TASK STATEMENT:
In the forum thread on workout motivation, reproduce the passage that begins with the words containing "Also, moving in" and ends with "of yourself first.", word for word.

EXCERPT TO READ:
----------


    I have a few free weights that I leave out in the open, so that if I put on a movie or something, I'll walk around as I watch and use them at the same time. Just that bit of movement gets me more motivated, and then I'll do a few squats and sit-ups or other exercises. I'll try to think of some more tips that might help you!

    It sounds like you really want to work out together - and I know how fun and motivational that can be - but maybe you need to stop depending on 'partner workouts' and try to be strong enough to start yourself. Then when he sees you being so driven again, he'll hop on the train! Toot toot! You sound like an awesome Mommy and it sounds like your head & heart are strong. One day at a time! One choice at a time. Even if you don't feel motivated to work out right now, try to start with eating better first. Eating right will give you more energy and you'll naturally want to start bouncing around more. Good luck to you both and your sweet little family! :-)
  • tulips_and_tea
    tulips_and_tea Posts: 5,747 Member
    Sorry to hear you are struggling. You say he has lost motivation also, but has he gained weight back? Not that that matters much, I'm just wondering if he is in the same boat you are or if he's working out on his own. I'm not really clear as to WHY he doesn't want to work out with you anymore.

    Also, moving in together (with or without kids) is tough. Any possibility of moving out and focusing on YOU for a while? Doesn't mean your relationship would stop or be over. Keep seeing your therapist. Ultimately, you need to find your motivation for YOU and not be so reliant on him. I'm sorry; I know that sound harsh, but it's really not. You can't take care of others until you take care of yourself first.
  • newjeanbean
    newjeanbean Posts: 30 Member
    Oh - and one other thing that helps me. I have a goal set to be able to do pull-ups by the end of this year. I've never been able to do them in my entire life! I've told my family and friends about this goal and they always ask how it's going. It definitely helps because it keeps me from slacking. Everyone has been cheering me on that I'll be able to do them before the New Year. Maybe you can set some kind of goal, and tell a few friends, this way you'll feel more pressure (motivational pressure ;) ) to get it done.
  • yoovie
    yoovie Posts: 17,121 Member
    Don't worry about looking for the motivation to do it. You want the benefits, that is enough of a motivator.

    What you are actually hoping for is being at the point where you don't need motivation because you have built up momentum.

    Forget motivation. It's fickle and just makes it more fun. You don't need it to be fun as much as you need to get it done, right? So don't wait a single moment for something as fleeting as motivation, just do it because you said you would. Do it so you can be motivation for him and together build momentum to get you both to spring and to the point where you are an unstoppable team.

----------

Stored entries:
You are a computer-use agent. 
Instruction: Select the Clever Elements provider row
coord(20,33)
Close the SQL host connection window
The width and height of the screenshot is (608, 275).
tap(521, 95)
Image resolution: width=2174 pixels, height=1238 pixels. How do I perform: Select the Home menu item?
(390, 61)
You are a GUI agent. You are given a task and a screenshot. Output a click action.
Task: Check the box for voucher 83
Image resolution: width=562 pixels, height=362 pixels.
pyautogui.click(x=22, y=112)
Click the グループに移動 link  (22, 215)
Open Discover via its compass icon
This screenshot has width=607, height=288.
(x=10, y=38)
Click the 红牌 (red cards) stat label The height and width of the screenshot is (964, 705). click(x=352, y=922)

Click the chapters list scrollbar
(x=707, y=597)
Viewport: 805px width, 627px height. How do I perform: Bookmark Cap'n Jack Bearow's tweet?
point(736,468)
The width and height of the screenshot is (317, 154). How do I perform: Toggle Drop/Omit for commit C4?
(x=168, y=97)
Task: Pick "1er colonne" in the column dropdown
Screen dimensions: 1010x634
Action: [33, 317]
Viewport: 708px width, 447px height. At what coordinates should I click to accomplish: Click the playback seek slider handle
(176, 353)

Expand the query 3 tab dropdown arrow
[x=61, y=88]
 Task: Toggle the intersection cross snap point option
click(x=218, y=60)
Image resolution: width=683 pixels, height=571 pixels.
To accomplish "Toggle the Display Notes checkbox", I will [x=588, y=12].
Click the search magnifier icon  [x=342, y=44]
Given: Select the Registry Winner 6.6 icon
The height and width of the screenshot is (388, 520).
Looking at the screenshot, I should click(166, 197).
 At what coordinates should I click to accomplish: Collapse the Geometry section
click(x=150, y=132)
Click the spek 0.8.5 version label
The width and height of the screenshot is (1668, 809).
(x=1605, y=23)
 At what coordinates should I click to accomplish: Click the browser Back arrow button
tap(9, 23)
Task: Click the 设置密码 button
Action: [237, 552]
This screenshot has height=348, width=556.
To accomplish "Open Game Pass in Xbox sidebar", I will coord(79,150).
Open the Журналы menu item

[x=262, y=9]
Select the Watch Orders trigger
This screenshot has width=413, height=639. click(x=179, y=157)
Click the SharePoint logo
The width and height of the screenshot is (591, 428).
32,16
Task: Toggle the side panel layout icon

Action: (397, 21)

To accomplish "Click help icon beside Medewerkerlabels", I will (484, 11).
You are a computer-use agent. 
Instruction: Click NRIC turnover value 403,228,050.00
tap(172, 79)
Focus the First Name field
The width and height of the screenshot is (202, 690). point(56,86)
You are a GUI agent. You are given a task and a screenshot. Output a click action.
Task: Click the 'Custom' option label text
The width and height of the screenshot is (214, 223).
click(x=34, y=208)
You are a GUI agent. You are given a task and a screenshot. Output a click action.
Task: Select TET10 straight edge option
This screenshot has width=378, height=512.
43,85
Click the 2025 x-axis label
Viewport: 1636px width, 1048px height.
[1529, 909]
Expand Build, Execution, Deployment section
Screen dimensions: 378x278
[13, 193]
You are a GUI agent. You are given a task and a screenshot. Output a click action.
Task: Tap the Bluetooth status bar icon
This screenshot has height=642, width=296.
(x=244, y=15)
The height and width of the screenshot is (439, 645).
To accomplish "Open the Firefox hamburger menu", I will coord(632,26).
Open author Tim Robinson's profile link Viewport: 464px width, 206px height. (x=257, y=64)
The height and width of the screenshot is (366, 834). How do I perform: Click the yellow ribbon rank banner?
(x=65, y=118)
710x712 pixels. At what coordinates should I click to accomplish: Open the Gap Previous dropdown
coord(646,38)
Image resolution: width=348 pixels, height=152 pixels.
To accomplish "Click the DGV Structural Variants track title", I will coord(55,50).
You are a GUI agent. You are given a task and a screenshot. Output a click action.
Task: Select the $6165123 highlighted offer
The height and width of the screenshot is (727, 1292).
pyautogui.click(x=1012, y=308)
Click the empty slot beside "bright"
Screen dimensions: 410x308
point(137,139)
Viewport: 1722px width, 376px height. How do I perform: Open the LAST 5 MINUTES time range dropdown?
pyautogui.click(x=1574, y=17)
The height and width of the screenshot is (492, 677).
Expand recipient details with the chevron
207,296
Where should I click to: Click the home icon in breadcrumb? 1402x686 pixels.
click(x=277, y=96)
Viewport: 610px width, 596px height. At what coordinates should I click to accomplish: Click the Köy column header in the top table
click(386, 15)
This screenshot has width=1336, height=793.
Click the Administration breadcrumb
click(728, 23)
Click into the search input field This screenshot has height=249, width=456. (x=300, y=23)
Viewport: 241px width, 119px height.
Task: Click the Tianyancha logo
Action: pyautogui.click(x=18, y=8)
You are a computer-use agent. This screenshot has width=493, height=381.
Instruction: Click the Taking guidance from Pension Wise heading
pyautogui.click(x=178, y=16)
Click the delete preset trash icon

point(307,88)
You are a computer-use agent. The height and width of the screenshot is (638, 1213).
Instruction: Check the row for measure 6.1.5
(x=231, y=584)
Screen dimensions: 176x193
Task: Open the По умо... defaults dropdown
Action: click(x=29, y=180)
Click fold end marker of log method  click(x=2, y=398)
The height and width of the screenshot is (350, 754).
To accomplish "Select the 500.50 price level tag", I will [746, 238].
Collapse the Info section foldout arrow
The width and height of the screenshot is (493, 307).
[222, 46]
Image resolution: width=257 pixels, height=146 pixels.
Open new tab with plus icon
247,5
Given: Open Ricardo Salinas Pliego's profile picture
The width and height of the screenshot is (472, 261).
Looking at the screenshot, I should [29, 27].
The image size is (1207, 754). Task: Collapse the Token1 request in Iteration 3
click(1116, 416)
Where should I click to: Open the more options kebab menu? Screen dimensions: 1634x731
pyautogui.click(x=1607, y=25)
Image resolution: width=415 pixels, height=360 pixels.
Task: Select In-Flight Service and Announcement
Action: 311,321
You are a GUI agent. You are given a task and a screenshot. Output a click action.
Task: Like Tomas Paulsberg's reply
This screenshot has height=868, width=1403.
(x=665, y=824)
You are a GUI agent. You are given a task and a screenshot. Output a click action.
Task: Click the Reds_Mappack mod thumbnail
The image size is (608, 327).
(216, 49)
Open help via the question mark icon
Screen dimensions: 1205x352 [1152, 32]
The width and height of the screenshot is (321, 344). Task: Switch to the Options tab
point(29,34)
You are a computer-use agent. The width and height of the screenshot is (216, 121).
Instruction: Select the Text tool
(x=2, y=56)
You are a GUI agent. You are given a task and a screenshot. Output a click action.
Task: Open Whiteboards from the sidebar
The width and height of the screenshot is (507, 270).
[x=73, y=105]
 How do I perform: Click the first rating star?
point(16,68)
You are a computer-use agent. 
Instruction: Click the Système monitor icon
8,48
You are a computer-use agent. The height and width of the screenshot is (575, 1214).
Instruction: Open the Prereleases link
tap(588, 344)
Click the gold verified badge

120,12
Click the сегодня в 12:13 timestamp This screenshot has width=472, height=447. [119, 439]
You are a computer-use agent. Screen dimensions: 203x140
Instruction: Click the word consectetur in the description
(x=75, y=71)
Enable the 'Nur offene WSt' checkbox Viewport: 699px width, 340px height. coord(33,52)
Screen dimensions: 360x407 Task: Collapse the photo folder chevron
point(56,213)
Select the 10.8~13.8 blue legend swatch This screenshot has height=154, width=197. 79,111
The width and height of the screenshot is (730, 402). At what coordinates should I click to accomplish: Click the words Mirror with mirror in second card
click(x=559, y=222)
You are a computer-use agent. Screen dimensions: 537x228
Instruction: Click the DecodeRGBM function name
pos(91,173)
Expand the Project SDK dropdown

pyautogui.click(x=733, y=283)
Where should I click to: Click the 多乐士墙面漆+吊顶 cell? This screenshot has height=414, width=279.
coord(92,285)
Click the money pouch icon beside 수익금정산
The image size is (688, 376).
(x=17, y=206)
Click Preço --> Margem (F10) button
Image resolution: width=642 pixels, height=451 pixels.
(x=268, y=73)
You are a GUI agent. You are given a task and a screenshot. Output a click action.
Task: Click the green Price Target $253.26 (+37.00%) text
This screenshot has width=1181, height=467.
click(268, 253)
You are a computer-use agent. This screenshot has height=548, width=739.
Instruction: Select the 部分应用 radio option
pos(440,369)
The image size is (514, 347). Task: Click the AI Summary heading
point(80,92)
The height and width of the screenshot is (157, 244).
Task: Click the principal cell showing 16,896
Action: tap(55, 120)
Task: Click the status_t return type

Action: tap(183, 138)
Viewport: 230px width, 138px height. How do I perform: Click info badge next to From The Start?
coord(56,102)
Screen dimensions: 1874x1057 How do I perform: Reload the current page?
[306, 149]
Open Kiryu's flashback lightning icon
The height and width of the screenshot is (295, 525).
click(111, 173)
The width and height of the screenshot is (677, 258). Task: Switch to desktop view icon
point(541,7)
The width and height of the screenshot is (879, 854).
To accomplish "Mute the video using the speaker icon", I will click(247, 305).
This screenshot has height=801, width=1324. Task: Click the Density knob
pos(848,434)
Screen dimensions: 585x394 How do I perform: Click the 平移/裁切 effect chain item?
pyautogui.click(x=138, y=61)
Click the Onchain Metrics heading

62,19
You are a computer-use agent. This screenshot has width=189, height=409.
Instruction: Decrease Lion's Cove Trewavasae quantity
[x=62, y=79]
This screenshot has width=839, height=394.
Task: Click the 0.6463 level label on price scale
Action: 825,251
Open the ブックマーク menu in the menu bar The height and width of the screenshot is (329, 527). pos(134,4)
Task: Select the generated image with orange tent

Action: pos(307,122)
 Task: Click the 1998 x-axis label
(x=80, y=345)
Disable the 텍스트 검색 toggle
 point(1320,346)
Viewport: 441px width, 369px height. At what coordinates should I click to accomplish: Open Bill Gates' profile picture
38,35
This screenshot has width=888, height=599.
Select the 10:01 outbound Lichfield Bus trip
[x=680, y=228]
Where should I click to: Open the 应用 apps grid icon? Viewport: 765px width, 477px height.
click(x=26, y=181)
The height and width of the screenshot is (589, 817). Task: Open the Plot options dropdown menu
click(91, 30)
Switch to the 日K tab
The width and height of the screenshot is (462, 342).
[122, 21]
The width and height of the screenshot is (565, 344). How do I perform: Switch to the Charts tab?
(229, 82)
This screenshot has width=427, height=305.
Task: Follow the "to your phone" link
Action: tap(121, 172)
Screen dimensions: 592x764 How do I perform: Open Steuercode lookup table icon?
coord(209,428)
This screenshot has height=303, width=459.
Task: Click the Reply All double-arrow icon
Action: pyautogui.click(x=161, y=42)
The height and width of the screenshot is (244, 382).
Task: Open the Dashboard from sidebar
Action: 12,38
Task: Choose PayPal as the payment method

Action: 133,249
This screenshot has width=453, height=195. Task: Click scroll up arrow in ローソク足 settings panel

----------

SOLUTION TO THIS EXERCISE:
Also, moving in together (with or without kids) is tough. Any possibility of moving out and focusing on YOU for a while? Doesn't mean your relationship would stop or be over. Keep seeing your therapist. Ultimately, you need to find your motivation for YOU and not be so reliant on him. I'm sorry; I know that sound harsh, but it's really not. You can't take care of others until you take care of yourself first.